--- Task objective ---
The line containing "This screenshot has width=634, height=1568.", plus every line that follows it to the end of the listing below, is what you transcribe exactly; omit all pictures.

--- Information provided ---

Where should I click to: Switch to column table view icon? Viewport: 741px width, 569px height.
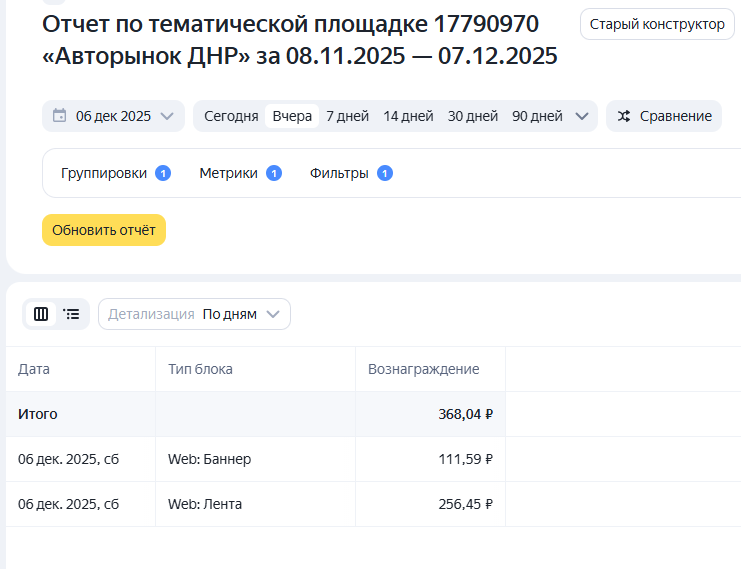(x=41, y=314)
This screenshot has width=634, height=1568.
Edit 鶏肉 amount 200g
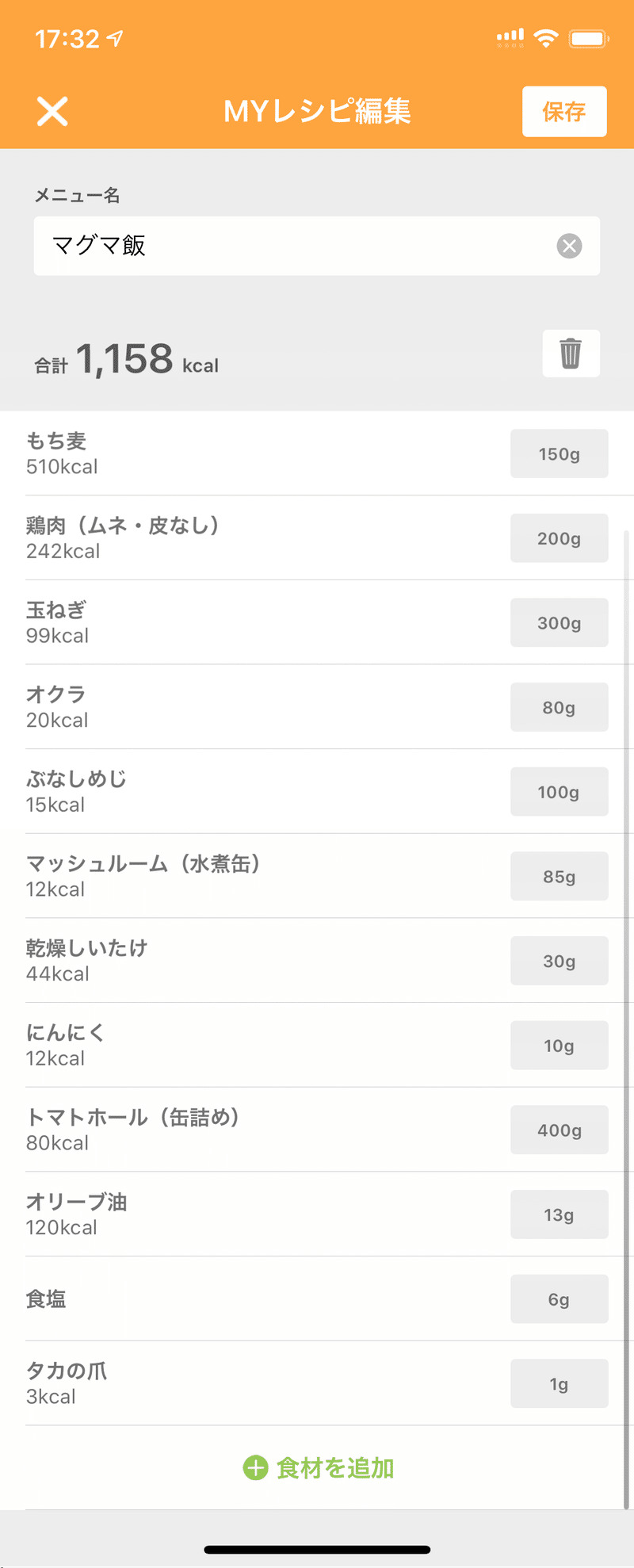tap(559, 538)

--- Result below ---
This screenshot has width=634, height=1568.
Edit 鶏肉 amount 200g
tap(559, 538)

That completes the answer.